His friends are now sharing the picture, with notes of "Rest in peace, he seemed to have known it was coming."

Marc, 22, suffered multiple fractures and head injuries and died upon admission at the Queen Elizabeth Hospital here.

Passenger Tan Ah Chai, 69, also died at the hospital after being airlifted there after the crash.

Marc's Facebook page is filled with condolences to his family with friends recalling the type of person he was in their own pages.

Family friends said they requested privacy and were arranging their son's funeral for Monday.

Marc is the second of four children in a family of pilots.

His father, Heral Bansh, is a helicopter pilot with Sabah Air and his brother is a MAS Boeing 737 co-pilot.

Marc joined MASWings after graduating from the Asia Pacific FlightTraining School in Kota Baru, Kelantan, about a year ago.

In Kudat, housewife Junaini Bladi said she could only watch in horror as branches and leaves slapped against her window on the Twin Otter aircraft moments before it crashed into a house.

The plane had veered off the runway as it tried to land and ended up about 200m from the airstrip at Kampung SenSen in northern Sabah.

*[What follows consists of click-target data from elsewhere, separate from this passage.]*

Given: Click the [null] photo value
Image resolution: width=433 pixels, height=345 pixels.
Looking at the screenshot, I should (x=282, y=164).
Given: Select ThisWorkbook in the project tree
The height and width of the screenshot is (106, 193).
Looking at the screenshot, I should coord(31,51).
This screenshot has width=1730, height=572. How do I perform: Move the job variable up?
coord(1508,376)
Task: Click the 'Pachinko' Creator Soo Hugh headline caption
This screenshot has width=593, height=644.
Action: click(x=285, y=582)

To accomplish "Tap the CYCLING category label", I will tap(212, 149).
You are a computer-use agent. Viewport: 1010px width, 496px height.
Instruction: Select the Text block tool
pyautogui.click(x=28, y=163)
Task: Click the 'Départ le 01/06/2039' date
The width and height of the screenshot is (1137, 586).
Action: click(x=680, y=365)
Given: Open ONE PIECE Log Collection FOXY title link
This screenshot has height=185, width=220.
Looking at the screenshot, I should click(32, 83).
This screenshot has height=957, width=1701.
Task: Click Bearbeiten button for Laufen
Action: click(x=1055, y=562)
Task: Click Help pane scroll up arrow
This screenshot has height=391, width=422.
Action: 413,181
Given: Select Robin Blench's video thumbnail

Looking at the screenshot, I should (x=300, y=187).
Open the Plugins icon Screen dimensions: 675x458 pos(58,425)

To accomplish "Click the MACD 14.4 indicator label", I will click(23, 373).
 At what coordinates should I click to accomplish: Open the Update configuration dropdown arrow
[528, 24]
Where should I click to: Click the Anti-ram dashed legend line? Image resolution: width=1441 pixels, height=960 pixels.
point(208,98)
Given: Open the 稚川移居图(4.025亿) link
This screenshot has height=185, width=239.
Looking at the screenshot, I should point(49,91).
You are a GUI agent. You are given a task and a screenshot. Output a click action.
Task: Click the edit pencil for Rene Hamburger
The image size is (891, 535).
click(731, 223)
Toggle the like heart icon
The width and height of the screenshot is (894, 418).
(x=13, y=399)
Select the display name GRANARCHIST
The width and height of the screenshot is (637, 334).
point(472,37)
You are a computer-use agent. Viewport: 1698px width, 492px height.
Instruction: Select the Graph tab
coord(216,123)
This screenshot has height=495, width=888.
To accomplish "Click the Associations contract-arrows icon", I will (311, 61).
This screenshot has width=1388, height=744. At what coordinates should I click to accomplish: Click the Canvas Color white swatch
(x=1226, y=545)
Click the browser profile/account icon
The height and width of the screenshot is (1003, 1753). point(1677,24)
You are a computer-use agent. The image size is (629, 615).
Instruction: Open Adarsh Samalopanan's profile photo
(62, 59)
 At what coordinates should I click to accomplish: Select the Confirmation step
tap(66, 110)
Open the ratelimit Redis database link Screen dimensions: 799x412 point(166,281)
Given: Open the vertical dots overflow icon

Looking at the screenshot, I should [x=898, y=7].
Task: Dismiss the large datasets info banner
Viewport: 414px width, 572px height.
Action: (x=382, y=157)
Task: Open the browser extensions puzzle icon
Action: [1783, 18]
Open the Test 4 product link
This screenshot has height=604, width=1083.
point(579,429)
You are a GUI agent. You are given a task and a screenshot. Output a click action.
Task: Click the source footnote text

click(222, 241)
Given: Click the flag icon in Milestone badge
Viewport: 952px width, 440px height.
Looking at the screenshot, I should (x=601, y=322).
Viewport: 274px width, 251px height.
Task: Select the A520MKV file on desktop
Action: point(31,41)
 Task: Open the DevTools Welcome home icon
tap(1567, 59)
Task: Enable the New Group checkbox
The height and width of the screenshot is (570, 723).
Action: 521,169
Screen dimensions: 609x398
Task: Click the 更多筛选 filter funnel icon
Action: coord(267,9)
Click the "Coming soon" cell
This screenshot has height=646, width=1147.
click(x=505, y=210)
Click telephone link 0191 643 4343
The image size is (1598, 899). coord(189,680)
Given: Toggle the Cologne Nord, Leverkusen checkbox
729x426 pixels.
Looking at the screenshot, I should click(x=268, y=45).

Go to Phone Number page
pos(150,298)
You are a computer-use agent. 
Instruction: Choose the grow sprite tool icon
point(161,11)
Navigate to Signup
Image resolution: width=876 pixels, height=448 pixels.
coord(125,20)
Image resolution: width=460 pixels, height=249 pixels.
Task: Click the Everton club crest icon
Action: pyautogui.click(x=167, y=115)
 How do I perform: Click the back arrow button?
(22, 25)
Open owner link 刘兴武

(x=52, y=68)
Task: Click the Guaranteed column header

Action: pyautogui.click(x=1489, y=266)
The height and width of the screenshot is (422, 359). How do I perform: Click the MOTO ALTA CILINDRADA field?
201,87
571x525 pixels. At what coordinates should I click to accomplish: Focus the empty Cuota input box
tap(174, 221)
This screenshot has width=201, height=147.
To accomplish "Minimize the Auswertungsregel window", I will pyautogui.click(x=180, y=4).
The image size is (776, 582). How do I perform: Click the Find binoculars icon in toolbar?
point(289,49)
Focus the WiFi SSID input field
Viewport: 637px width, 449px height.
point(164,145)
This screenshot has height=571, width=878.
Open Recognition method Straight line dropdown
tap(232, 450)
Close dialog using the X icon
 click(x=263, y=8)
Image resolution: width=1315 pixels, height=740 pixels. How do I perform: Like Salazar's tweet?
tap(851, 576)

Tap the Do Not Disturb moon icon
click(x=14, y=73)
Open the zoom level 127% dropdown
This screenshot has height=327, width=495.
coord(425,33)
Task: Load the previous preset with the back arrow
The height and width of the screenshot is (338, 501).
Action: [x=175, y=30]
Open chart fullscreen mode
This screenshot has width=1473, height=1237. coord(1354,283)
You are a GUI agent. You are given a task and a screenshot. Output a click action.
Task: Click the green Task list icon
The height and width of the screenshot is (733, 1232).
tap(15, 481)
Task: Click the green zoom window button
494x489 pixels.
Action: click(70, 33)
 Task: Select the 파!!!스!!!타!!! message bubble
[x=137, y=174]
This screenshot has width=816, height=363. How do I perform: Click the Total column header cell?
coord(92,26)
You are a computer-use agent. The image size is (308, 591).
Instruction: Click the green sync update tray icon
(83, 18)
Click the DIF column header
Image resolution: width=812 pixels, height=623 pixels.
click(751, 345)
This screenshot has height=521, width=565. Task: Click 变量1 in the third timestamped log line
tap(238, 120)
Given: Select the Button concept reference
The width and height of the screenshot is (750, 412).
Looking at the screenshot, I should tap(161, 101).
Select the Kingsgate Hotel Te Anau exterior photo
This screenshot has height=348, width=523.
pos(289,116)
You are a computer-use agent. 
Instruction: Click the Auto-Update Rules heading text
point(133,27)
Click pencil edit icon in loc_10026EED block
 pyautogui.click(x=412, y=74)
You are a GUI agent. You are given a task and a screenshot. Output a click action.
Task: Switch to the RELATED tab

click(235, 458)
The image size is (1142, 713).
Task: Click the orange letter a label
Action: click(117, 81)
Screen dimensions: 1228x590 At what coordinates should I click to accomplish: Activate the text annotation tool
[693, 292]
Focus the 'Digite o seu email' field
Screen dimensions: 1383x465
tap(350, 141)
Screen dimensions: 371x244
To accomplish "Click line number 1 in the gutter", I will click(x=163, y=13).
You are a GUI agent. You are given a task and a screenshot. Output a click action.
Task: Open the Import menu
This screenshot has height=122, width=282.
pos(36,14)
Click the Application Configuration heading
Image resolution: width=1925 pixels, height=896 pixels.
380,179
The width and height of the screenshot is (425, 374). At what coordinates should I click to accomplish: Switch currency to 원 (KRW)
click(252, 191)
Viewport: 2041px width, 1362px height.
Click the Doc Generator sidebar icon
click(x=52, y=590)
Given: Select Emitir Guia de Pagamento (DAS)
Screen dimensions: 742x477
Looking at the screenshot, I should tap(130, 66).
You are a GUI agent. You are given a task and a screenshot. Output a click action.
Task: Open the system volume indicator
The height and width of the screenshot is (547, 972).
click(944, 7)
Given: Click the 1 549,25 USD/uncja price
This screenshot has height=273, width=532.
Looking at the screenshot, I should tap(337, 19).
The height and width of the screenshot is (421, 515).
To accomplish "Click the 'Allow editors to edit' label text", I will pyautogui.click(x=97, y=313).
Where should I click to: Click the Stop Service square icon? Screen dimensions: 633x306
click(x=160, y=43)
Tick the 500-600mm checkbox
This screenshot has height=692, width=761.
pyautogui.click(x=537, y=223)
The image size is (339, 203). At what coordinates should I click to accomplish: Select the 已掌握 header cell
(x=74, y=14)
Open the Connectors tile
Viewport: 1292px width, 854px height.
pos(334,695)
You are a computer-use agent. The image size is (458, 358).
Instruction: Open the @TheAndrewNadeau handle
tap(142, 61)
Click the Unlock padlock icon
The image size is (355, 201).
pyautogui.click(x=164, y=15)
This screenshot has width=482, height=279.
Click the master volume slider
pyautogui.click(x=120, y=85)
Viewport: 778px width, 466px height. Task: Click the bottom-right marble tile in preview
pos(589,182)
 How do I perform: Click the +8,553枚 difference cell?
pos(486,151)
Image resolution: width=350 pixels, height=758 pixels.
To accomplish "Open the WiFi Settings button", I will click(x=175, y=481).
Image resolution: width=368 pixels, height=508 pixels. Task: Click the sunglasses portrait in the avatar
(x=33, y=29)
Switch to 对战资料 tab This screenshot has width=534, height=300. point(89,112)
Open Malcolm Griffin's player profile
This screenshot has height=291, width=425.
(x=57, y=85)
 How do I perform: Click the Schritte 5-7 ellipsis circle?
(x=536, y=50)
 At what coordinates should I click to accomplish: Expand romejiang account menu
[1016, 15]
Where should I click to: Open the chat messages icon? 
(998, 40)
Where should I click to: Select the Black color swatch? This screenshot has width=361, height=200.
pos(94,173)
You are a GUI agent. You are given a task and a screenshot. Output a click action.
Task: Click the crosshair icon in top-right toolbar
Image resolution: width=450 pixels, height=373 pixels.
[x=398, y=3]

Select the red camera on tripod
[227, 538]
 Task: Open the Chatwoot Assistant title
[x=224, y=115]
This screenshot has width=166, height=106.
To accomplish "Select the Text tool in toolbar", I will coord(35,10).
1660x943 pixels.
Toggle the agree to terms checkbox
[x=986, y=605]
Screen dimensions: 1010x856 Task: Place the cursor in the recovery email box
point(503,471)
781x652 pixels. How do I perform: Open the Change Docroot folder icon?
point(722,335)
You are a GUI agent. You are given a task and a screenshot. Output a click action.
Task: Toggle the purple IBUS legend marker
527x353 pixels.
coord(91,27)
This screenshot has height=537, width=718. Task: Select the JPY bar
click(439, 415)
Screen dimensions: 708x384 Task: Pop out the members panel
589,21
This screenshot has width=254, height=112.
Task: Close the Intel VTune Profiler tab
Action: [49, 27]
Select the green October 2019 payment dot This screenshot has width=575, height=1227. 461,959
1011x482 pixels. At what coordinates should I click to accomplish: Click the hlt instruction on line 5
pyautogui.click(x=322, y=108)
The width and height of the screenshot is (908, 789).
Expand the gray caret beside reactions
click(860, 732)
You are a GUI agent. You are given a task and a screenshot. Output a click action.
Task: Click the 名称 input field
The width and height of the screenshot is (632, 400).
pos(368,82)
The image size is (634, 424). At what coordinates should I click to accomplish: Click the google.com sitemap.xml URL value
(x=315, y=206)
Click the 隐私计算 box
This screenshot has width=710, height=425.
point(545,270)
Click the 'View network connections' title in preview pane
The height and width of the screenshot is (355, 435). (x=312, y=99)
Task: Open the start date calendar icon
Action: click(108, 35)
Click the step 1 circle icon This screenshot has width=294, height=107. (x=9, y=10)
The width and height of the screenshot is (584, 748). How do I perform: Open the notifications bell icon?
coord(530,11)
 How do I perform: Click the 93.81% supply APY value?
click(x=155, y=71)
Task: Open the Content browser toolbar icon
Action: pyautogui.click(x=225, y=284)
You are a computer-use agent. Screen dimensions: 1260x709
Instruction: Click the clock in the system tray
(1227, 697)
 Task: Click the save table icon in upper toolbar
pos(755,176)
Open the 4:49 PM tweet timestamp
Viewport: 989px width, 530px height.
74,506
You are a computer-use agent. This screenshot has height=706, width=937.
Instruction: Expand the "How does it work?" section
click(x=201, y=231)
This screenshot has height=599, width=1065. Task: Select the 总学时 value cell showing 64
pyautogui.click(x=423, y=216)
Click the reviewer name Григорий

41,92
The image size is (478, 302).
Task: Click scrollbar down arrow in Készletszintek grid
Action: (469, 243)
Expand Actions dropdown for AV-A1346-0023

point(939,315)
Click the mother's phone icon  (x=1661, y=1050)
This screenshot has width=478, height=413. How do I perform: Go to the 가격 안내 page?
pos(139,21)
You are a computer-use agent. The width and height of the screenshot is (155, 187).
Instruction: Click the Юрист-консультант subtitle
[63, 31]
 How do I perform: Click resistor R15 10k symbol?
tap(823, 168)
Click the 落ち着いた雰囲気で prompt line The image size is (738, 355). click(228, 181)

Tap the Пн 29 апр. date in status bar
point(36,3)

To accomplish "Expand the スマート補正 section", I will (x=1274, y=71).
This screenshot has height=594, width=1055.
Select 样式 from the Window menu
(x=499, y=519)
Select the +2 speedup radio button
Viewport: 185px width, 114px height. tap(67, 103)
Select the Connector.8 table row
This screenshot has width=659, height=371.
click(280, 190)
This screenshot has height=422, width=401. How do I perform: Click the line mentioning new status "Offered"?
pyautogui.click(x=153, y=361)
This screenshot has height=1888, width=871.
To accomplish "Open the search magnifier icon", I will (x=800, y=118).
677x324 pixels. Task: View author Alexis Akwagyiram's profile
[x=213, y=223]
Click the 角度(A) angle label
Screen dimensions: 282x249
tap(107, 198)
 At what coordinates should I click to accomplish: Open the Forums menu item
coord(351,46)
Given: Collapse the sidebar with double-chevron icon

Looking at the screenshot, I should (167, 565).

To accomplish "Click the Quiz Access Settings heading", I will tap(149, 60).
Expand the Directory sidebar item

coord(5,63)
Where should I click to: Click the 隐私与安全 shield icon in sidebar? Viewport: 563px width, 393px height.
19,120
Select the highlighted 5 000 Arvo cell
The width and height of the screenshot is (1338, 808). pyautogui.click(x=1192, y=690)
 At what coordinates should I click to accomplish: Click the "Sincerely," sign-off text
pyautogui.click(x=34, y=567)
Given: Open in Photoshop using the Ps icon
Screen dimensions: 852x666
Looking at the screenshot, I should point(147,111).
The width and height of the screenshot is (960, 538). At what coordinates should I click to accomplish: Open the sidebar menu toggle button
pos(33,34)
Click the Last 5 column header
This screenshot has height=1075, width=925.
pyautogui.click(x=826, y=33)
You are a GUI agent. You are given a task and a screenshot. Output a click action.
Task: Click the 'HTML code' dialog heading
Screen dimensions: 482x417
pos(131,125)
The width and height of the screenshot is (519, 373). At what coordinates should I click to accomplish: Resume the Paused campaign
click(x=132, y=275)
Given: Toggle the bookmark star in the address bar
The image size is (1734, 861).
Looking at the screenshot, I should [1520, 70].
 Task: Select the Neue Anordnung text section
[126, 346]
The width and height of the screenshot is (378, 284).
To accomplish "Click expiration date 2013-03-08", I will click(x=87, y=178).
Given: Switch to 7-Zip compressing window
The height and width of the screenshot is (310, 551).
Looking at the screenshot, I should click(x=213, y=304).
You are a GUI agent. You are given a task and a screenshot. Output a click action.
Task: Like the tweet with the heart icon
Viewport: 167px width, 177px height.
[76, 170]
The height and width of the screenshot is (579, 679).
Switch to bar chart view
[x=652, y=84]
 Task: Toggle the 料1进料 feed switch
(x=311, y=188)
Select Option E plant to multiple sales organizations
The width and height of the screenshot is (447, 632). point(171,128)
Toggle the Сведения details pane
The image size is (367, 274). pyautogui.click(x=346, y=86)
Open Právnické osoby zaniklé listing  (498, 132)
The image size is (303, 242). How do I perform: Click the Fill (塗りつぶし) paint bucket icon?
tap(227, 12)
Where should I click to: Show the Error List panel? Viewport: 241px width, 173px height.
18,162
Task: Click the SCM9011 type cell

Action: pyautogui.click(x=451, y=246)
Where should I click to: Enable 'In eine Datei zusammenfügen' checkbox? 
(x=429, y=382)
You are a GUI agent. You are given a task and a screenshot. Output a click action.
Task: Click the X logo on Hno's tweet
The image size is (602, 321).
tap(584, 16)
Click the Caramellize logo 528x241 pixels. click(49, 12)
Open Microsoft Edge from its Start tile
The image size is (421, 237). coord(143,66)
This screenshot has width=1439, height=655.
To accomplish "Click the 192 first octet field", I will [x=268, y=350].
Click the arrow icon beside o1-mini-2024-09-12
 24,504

Junaini said that was the twin-engined aircraft suddenly pulled to the right just before the wheels touched the ground, and then the plane ploughed through a concrete fence and hit the side of the house.

Junaini, 53, who was seated on the right side of the aircraft, said as the plane hit the ground, she was flung about in her seat.

She said the aircraft then come to a stop and she and other passengers scrambled out the emergency door.

Another passenger, Erwanshah Enin, 23, said he hurt his left foot when kicking open the emergency door located just behind the co-pilot's seat.

"After I got the door open, I exited and pulled out two women and a child," he said. "I was so worried about the possibility of a fire or explosion because there was a strong stench of aviation fuel and the left engine was still running. The engine didn't stop until nearly an hour after the crash."